Start of Block

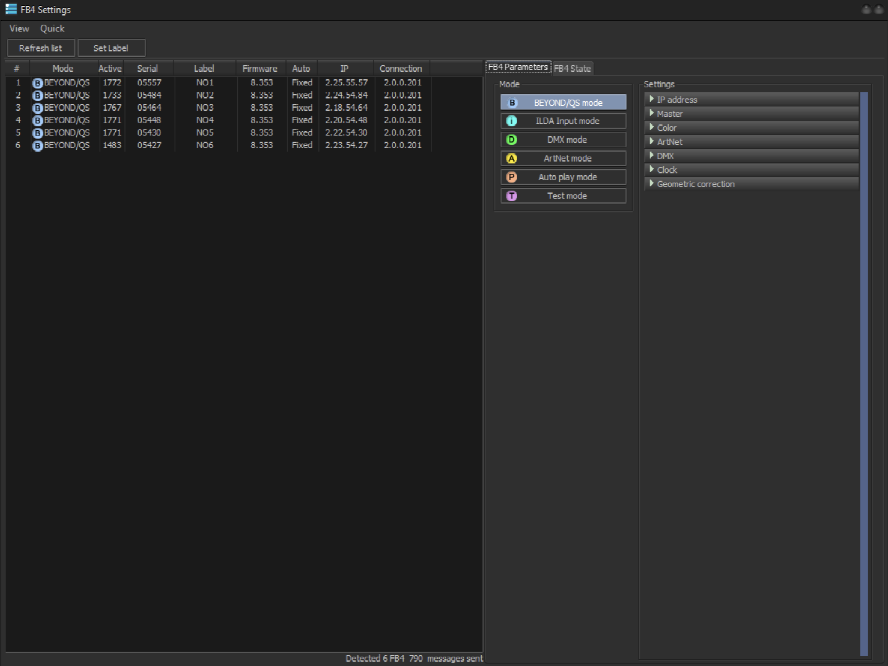Image resolution: width=888 pixels, height=666 pixels.
Task: Click the blue B icon for BEYOND/QS mode
Action: coord(512,103)
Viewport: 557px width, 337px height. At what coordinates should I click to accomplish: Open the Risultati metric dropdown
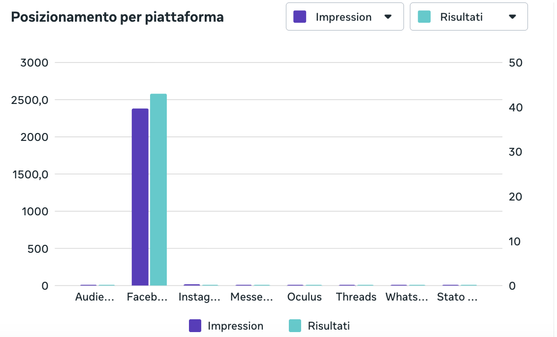click(x=468, y=17)
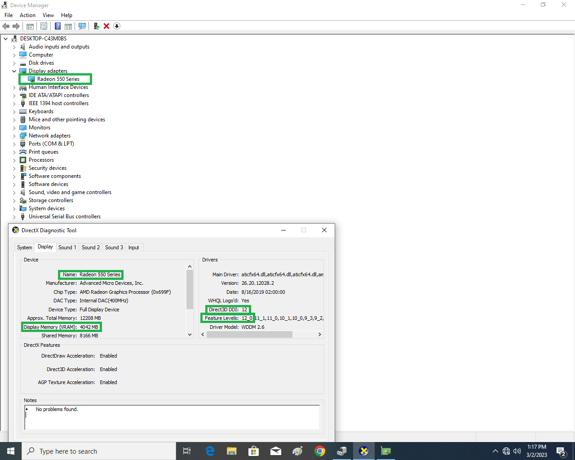Click the Drivers horizontal scrollbar right arrow
Image resolution: width=575 pixels, height=460 pixels.
319,335
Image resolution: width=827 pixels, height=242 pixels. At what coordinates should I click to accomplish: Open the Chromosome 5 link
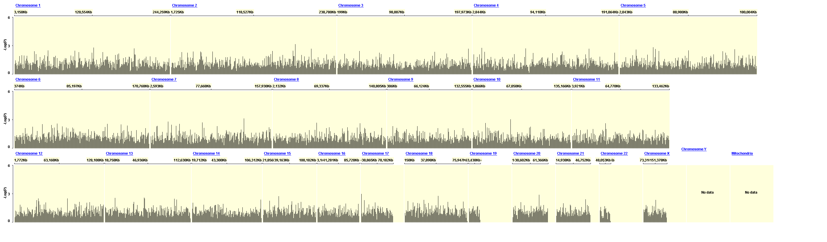point(633,5)
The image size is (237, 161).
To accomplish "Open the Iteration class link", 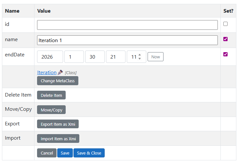I will [47, 72].
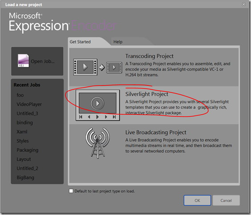The width and height of the screenshot is (251, 215).
Task: Open recent job foo
Action: click(20, 95)

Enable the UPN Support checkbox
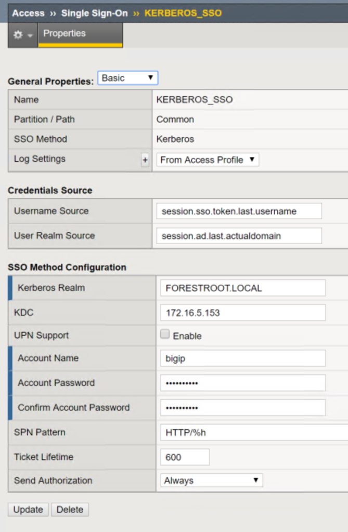165,334
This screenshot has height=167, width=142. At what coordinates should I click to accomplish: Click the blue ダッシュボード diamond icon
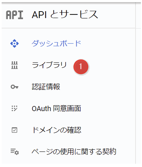(15, 43)
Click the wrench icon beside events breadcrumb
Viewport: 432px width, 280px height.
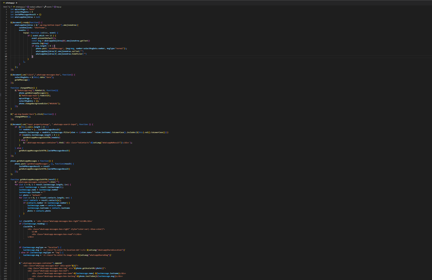(45, 7)
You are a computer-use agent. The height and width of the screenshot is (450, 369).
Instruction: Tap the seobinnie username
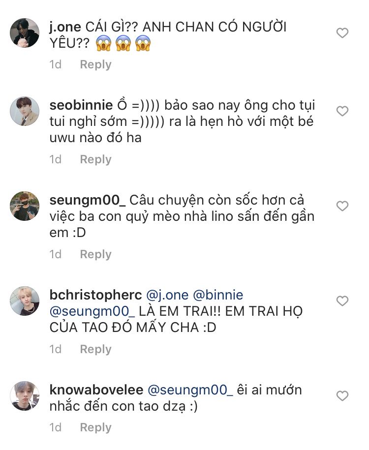81,105
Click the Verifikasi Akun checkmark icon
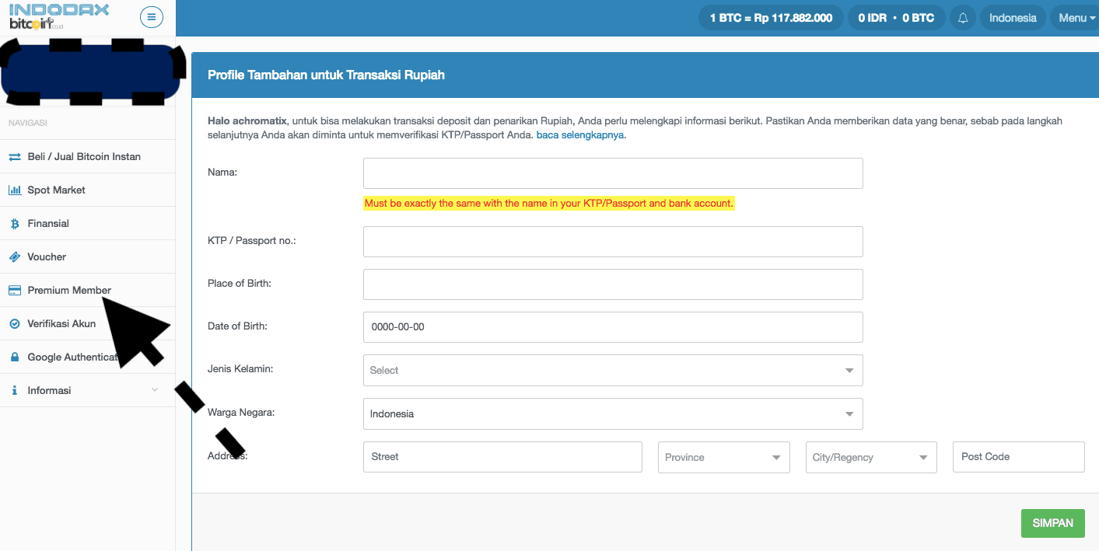Viewport: 1099px width, 551px height. point(15,323)
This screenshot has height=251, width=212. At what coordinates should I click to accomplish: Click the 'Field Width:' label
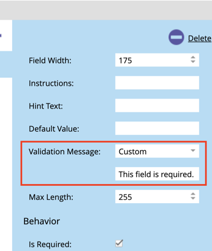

End of Block

== Exercise aim ==
Only those lines from the one containing "Instruction: Tap the seobinnie username" to the end of the material above, retyped exactly and without pictures, belong in your reply.

== Solution ==
Instruction: Tap the seobinnie username
81,105
Click the Verifikasi Akun checkmark icon
Viewport: 1099px width, 551px height. point(15,323)
This screenshot has height=251, width=212. At what coordinates should I click to accomplish: Click the 'Field Width:' label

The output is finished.